Mountain range in Japan

The Yōrō Mountains (養老山地, Yōrō Sanchi) are a mountain range straddling the border between Gifu and Mie prefectures in Japan. They form part of the western border of the Nōbi Plain.

==Geography==
The Yōrō Mountains are approximately 10 km wide and 25 km long, running primarily from south-southwest to north-northeast. The northern section's highest peaks reach 900 m, and the southern section's reach 400 m. The group's tallest point is Mount Shō (笙ヶ岳 Shō-ga-dake), but the main peaks are Mount Yōrō in the north and Mount Tado (多度山 Tado-yama) in the south.

==Flora and fauna==
A variety of beech and oak trees covers the Yōrō Mountains. The Japanese government has declared Mount Shō a natural monument for its diverse plant life.

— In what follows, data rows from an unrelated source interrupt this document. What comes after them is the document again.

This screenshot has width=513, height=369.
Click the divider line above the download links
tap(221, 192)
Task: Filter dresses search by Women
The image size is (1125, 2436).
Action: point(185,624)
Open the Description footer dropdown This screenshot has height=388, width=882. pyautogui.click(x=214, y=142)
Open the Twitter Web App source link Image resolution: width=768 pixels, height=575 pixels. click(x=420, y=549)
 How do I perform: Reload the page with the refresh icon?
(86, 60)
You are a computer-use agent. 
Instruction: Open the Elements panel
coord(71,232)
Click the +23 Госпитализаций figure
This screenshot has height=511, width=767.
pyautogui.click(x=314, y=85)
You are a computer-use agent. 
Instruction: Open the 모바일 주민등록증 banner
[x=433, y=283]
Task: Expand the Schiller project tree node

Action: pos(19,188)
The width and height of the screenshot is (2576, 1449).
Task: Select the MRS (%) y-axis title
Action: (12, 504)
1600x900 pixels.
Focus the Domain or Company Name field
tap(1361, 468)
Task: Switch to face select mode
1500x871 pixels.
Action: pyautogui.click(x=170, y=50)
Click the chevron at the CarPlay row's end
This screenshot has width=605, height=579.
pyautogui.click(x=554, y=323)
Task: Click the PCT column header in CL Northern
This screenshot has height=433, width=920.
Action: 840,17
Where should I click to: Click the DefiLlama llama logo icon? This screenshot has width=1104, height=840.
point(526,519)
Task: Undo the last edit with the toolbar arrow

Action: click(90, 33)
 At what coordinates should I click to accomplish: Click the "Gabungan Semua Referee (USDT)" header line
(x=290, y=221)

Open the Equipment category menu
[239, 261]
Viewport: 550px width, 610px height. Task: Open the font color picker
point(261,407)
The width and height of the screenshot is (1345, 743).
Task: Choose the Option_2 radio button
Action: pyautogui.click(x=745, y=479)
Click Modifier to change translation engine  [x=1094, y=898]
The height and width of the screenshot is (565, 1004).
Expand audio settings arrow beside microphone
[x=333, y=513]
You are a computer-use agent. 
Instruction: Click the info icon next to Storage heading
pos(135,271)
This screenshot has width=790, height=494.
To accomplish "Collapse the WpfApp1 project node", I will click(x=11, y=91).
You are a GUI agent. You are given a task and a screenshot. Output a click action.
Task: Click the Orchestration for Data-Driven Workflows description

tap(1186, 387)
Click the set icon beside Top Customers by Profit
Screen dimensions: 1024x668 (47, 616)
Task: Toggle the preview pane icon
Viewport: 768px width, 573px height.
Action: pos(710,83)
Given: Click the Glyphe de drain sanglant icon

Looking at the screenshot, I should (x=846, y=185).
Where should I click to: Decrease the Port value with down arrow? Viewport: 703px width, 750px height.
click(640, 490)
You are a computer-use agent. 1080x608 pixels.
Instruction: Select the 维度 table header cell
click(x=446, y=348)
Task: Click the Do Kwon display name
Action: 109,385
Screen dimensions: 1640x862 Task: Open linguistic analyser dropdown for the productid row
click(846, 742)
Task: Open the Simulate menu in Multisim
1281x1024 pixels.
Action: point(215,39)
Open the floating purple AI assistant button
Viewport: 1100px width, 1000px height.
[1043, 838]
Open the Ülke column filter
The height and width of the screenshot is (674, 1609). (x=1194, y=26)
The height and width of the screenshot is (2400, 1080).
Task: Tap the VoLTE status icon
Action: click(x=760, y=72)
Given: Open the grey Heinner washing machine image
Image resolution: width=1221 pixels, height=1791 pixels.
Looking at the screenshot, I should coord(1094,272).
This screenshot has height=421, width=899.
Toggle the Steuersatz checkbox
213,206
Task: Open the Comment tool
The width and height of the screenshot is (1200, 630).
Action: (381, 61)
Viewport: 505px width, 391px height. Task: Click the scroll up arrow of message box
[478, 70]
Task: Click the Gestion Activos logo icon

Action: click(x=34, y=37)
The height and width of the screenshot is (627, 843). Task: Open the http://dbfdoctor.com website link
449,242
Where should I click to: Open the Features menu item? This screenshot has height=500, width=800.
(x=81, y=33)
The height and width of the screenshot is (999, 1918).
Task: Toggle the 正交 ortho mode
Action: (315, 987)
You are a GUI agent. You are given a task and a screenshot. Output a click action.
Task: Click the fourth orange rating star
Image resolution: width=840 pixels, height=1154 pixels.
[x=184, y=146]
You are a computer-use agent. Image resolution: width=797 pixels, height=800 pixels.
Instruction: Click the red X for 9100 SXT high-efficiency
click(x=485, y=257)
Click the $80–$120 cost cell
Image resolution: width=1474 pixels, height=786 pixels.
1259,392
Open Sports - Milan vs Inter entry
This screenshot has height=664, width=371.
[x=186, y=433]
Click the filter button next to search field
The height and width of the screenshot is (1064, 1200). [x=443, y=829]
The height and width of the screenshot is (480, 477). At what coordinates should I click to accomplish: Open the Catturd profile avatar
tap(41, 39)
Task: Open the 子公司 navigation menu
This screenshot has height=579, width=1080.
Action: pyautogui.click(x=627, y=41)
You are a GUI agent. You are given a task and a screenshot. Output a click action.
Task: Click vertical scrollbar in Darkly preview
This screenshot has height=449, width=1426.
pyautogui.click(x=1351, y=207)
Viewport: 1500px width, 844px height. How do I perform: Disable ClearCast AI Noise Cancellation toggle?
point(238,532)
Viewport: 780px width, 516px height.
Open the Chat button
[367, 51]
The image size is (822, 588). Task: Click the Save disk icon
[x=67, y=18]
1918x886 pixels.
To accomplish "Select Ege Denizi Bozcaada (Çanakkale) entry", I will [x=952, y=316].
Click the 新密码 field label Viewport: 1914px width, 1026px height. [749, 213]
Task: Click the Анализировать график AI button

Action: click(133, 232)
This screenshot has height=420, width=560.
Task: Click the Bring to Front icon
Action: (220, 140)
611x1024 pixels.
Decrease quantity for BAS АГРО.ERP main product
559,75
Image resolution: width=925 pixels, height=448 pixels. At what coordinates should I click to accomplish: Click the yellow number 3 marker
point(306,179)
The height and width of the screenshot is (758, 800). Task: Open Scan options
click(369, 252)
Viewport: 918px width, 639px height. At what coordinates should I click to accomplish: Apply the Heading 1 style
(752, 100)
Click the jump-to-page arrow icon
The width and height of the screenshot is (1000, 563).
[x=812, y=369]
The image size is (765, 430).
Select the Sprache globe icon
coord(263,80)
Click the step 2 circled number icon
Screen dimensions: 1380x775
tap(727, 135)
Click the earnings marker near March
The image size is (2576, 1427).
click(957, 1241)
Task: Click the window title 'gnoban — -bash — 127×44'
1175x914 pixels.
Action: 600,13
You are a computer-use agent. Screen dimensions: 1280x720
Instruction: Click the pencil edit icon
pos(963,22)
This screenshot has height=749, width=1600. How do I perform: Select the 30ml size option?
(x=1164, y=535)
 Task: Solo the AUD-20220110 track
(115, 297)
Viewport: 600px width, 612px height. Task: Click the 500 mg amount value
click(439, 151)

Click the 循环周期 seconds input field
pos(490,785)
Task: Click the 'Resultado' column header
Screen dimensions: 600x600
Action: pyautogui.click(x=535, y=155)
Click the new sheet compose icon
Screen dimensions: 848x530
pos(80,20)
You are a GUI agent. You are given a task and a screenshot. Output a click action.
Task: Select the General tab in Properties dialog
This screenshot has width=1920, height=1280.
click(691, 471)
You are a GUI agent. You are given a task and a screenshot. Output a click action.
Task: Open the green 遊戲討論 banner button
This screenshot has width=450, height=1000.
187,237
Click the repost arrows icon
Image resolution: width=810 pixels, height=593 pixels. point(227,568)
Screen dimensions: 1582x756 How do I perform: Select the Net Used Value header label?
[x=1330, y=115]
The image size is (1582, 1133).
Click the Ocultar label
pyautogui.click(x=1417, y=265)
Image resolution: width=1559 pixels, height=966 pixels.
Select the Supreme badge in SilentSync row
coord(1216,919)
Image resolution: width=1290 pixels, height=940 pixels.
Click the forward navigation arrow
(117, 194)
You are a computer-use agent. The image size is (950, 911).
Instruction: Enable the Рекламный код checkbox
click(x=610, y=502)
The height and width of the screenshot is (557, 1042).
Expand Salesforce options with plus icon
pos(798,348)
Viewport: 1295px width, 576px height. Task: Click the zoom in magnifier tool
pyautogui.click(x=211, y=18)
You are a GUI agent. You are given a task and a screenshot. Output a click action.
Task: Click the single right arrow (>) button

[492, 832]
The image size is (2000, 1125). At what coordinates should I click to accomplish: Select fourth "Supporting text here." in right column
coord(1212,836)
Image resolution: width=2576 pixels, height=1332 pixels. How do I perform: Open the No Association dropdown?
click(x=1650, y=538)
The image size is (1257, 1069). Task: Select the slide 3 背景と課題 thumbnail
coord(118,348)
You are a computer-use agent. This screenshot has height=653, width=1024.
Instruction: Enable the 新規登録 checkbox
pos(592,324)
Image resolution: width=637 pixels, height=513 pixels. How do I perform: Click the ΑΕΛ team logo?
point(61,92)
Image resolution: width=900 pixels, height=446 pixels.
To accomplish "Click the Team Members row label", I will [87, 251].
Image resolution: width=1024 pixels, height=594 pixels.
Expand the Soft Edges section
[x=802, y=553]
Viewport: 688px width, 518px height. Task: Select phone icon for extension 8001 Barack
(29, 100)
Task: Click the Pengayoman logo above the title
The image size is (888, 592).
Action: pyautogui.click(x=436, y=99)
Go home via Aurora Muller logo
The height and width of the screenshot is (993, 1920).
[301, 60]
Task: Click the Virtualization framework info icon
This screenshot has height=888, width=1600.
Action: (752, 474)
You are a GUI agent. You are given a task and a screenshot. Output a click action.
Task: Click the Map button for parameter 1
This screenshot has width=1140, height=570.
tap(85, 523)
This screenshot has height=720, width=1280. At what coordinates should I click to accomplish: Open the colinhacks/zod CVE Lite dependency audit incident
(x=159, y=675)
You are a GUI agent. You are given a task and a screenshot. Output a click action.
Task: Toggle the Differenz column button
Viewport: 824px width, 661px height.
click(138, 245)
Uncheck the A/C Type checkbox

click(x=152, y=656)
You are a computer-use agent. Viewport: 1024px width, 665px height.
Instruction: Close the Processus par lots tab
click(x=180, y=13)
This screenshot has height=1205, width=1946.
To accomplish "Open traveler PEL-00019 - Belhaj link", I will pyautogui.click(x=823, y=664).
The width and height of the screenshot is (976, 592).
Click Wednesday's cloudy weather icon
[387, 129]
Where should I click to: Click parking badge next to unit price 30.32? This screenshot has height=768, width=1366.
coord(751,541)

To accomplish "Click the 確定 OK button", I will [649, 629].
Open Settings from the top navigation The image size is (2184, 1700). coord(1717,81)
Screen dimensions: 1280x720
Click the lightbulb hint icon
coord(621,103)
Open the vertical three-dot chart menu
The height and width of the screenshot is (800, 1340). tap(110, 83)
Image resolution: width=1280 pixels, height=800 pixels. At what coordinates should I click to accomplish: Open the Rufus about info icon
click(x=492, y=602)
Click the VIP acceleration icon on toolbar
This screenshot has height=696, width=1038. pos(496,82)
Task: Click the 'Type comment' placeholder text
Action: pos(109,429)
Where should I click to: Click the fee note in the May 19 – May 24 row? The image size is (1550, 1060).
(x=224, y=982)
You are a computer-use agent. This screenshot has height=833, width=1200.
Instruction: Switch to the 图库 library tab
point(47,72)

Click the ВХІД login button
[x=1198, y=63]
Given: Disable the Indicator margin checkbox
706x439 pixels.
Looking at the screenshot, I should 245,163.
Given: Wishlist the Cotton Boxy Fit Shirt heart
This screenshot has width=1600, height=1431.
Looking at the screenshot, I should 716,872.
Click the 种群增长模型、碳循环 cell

Major mammals on the mountains include the Japanese macaque and sika deer.

==Places of interest==
On the Yōrō Line, between Mino-Yamazaki Station and Komano Station, on the side of Mt. Garyou, a Buddhist temple was built by Gyōki in 744 AD. It was originally called Temple of the Bodhisattva of Mt. Garyou. It was burned down in 1336 during a war. In 1705 it was rebuilt by the Matsudaira nobility as their private temple and renamed Gyōkiji (Gyōki's Temple).

Near Yōrō town, on the side of Mount Yōrō, is the Yōrō waterfall and a large park with two special areas for children. There is also a hiking path to the top of the mountain.

Tado Shrine is near the town of Tado. There are hiking paths to the top of Mount Tado, which is 403 meters.